> _Short task_
Rewrite the data below, replacing "intro line" with "opening line" and leaving everything else unchanged; omit the pictures from your answer.

* START *

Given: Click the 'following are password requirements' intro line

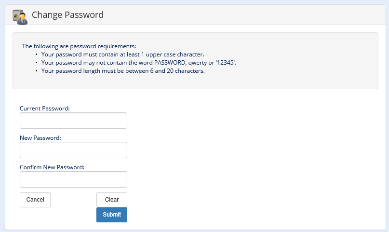Looking at the screenshot, I should coord(79,46).
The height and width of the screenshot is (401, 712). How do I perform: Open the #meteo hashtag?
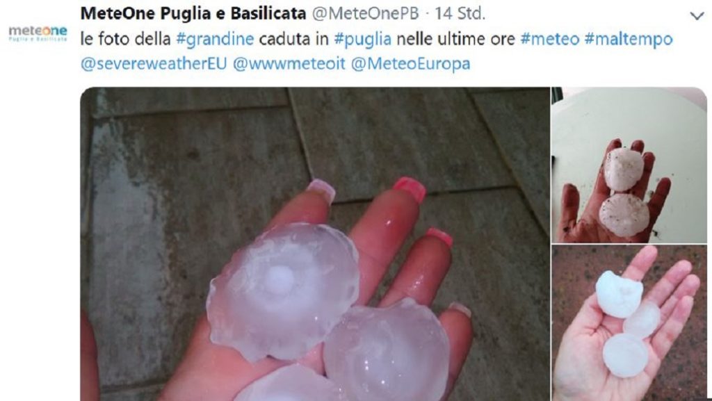click(x=549, y=39)
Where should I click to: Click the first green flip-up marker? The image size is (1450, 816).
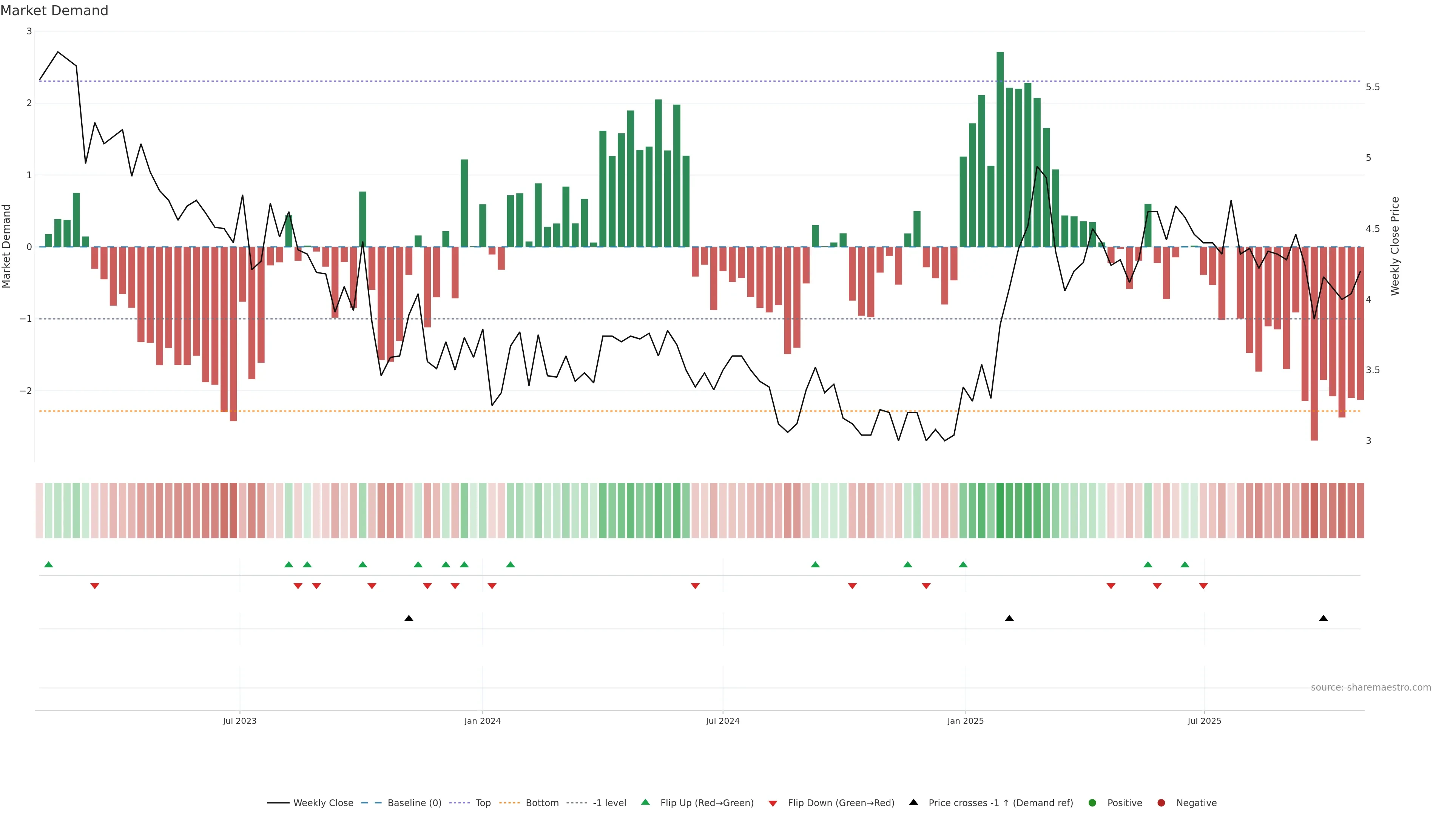tap(48, 564)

* END *

> _Exercise output_
Given: Click the 'following are password requirements' opening line

Looking at the screenshot, I should coord(79,46).
The height and width of the screenshot is (401, 712). How do I perform: Open the #meteo hashtag?
click(x=549, y=39)
Where should I click to: Click the first green flip-up marker? The image size is (1450, 816).
tap(48, 564)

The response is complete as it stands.